This session will feature four NCATC Board Directors highlighting recent best practices shared in this newsletter.

This peer-to-peer conversation is intended to build a stronger community of thought leaders in this NCATC Pillar. Bring your “What I Have” and/or “What I Need” mindset to share. 

Please join us on Thursday, Oct 3, 2024, at 2:00 PM ET!

In This Issue

• The Quantum Leap: Shaping the Next Wave of Technicians Through Community Colleges
• Broadening Participation in Industry 4.0 Careers
• Can Colleges Keep Up with the Pace of Industry 4.0?
• Is Your Community Preparing Technicians for the Future of Work?
• Welcome, New Members and Strategic Partners

The Quantum Leap: Shaping the Next Wave of Technicians Through Community Colleges

By Dr. Richard Ammon



As quantum computing swiftly moves from theoretical exploration to practical implementation, the tech industry is facing a growing demand for skilled professionals to propel this transformative technology forward. Quantum computing holds the potential to revolutionize sectors such as pharmaceuticals and finance by tackling complex problems beyond the scope of traditional computers. However, a key challenge remains: the shortage of trained quantum technicians who can support this rapid advancement.

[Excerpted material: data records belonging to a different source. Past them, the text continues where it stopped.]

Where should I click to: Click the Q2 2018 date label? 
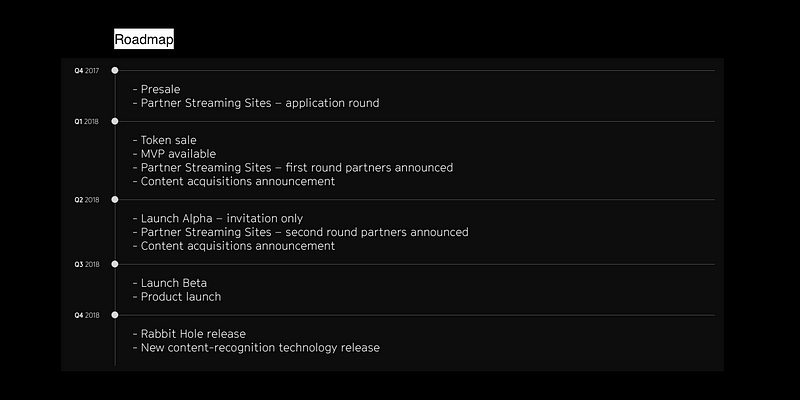(87, 200)
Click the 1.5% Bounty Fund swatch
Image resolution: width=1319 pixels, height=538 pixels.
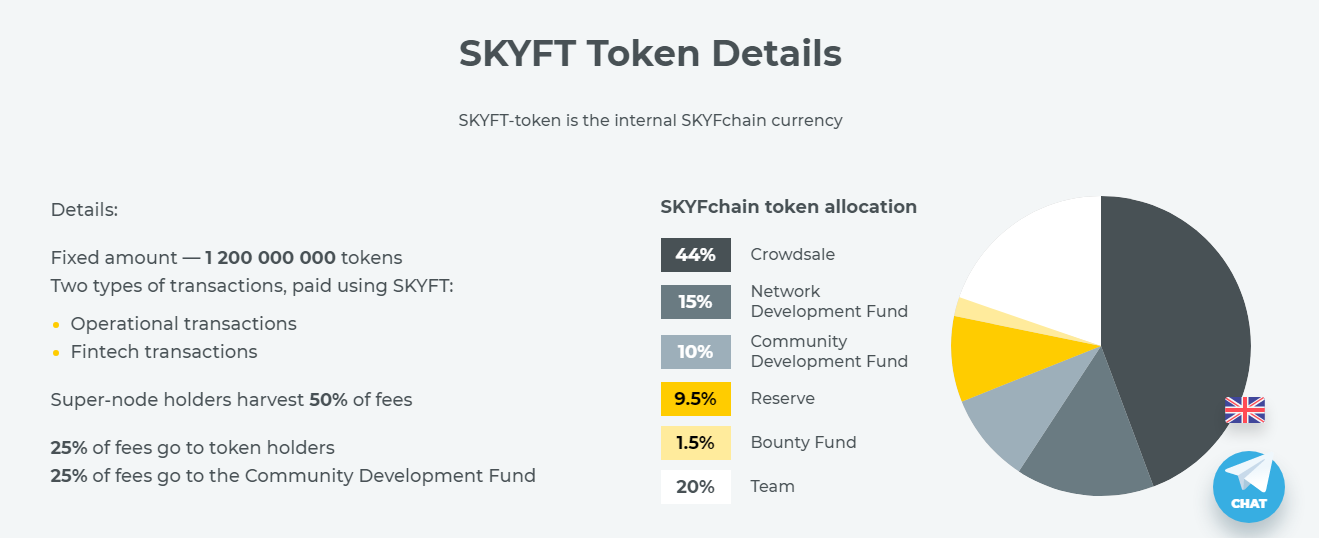point(696,443)
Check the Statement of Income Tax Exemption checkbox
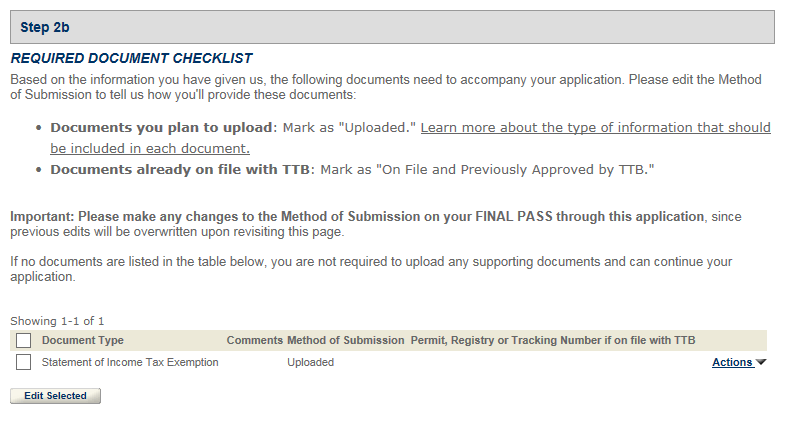The image size is (800, 421). (x=24, y=362)
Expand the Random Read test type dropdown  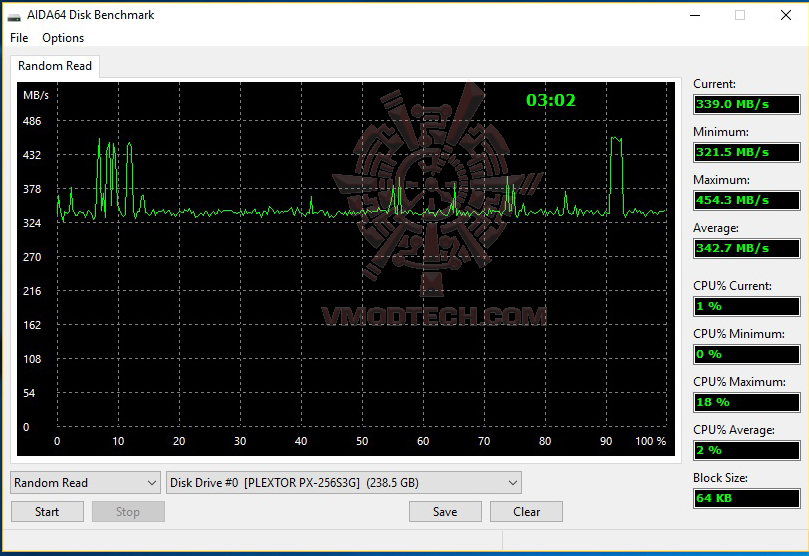(86, 483)
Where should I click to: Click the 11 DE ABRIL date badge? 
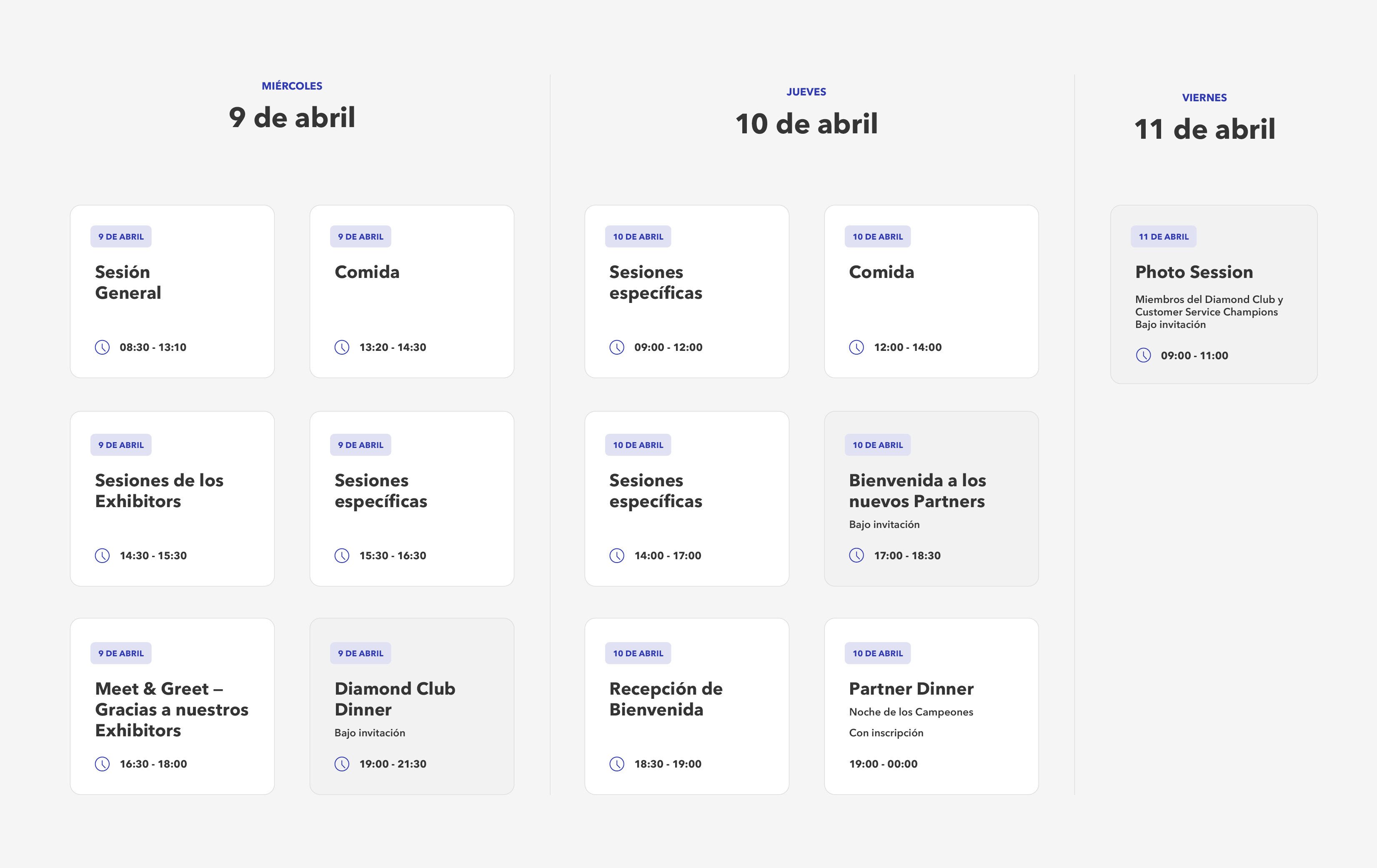coord(1163,237)
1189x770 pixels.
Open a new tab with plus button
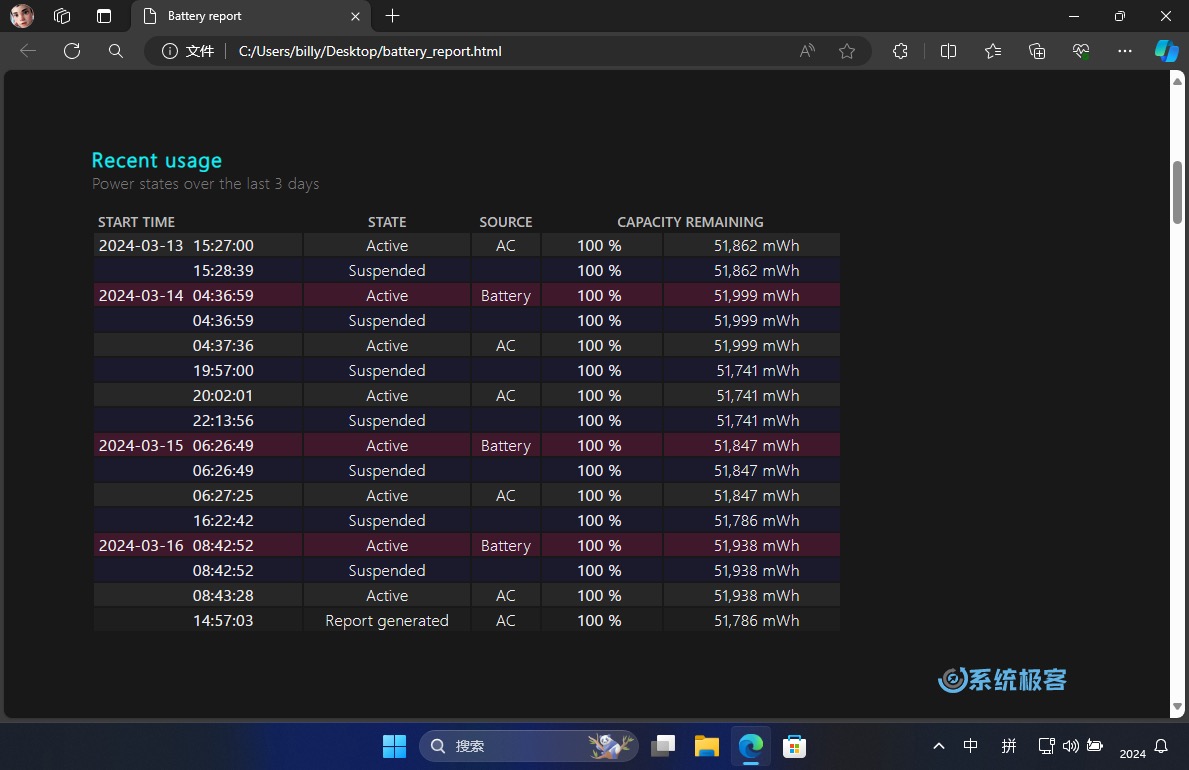click(x=393, y=16)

Quantum computing differs fundamentally from classical computing by using quantum bits, or qubits, which can represent multiple states simultaneously through a phenomenon called superposition. This allows quantum computers to process many possibilities at once, greatly increasing their speed and efficiency for solving complex problems. Quantum systems also leverage entanglement, where qubits become linked and affect each other, even at a distance, enhancing their computational power beyond what traditional computers can achieve.

The Rising Need for Quantum Technicians

The demand for expertise in quantum computing extends far beyond just scientists and PhDs. As quantum technology finds its way into practical applications, there is a pressing need for technicians capable of maintaining, operating, and troubleshooting quantum computers, along with developing quantum software and deploying solutions in various industries. These technicians will form the backbone of the quantum revolution, ensuring the systems are scalable, reliable, and functional.

The 2023 Quantum Technician Report from the Quantum Economic Development Consortium (QED-C) stresses the growing need for technicians with specialized quantum skills. While scientists and engineers remain vital, technicians who can handle the practical and operational sides of quantum technology are just as important. These roles will include quantum hardware specialists, software developers, and network technicians, which are key to driving future innovations. To meet the industry’s needs, education systems, particularly community colleges, must quickly integrate quantum computing into their curricula as the technology develops, focusing on practical, hands-on training.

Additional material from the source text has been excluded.